Anytime Continual Learning for Open Vocabulary Classification¶
Conference: ECCV2024
arXiv: 2409.08518
Code: GitHub
Area: Model Compression
Keywords: continual learning, open vocabulary, CLIP, online learning, feature compression
Authors: Zhen Zhu, Yiming Gong, Derek Hoiem (UIUC)
TL;DR¶
The AnytimeCL framework is proposed to achieve open-vocabulary continual learning, allowing the model to receive samples at any time and perform inference on arbitrary label sets. This is realized by partially fine-tuning the final transformer block of CLIP and dynamically fusing predictions from both the fine-tuned and original models.
Background & Motivation¶
- Traditional continual learning operates within discrete label spaces, where newly added labels or tasks alter the problem definition, thereby increasing learning difficulty.
- Under the open-vocabulary setting, classification is formulated as a comparison between continuous features and label embeddings.
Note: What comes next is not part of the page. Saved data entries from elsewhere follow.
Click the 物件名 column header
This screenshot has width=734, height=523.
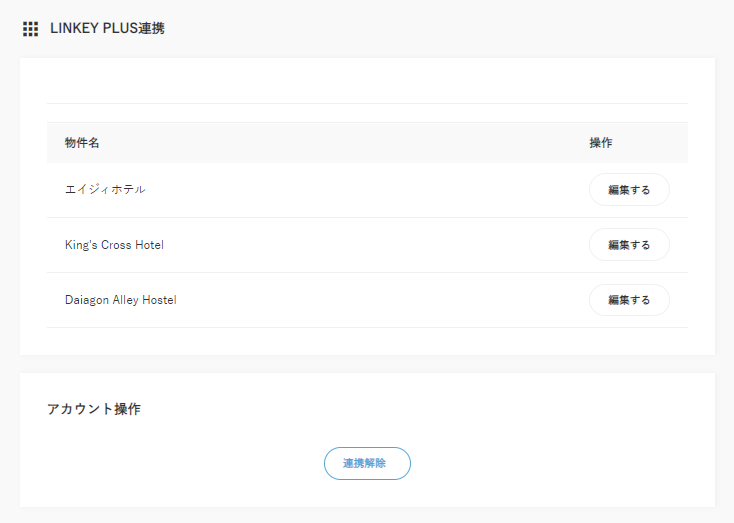pos(82,143)
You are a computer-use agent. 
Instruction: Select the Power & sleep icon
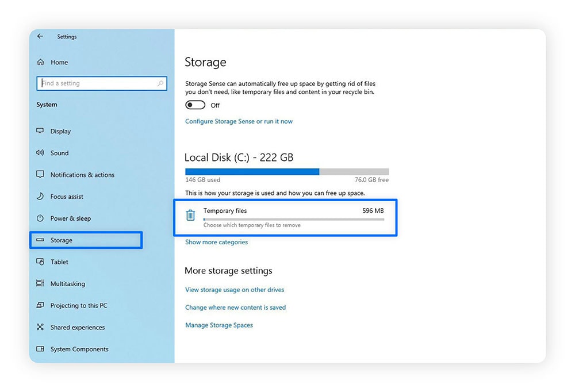pyautogui.click(x=40, y=218)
Consequently, learning becomes an incremental refinement over existing capabilities, making it highly suitable for continuous improvement.
- Although CLIP is trained on web-scale data, its performance remains suboptimal on many specific downstream tasks.
- The prior method by Zhu et al. (using a linear classifier combined with hierarchical clustering) requires saving all training samples, and its AIM weighting strategy only considers whether a sample belongs to seen classes, leading to poor performance in early stages.
- Key Challenge: The system needs to efficiently integrate new samples at any time and perform inference on arbitrary candidate label sets.
Core Problem¶
- How to maintain accurate predictions across the complete label set when training data is only received from a subset of classes?
- How to efficiently integrate each newly incoming training sample within milliseconds?
- How to prevent the loss of open-vocabulary capabilities and avoid catastrophic forgetting during the continual learning process?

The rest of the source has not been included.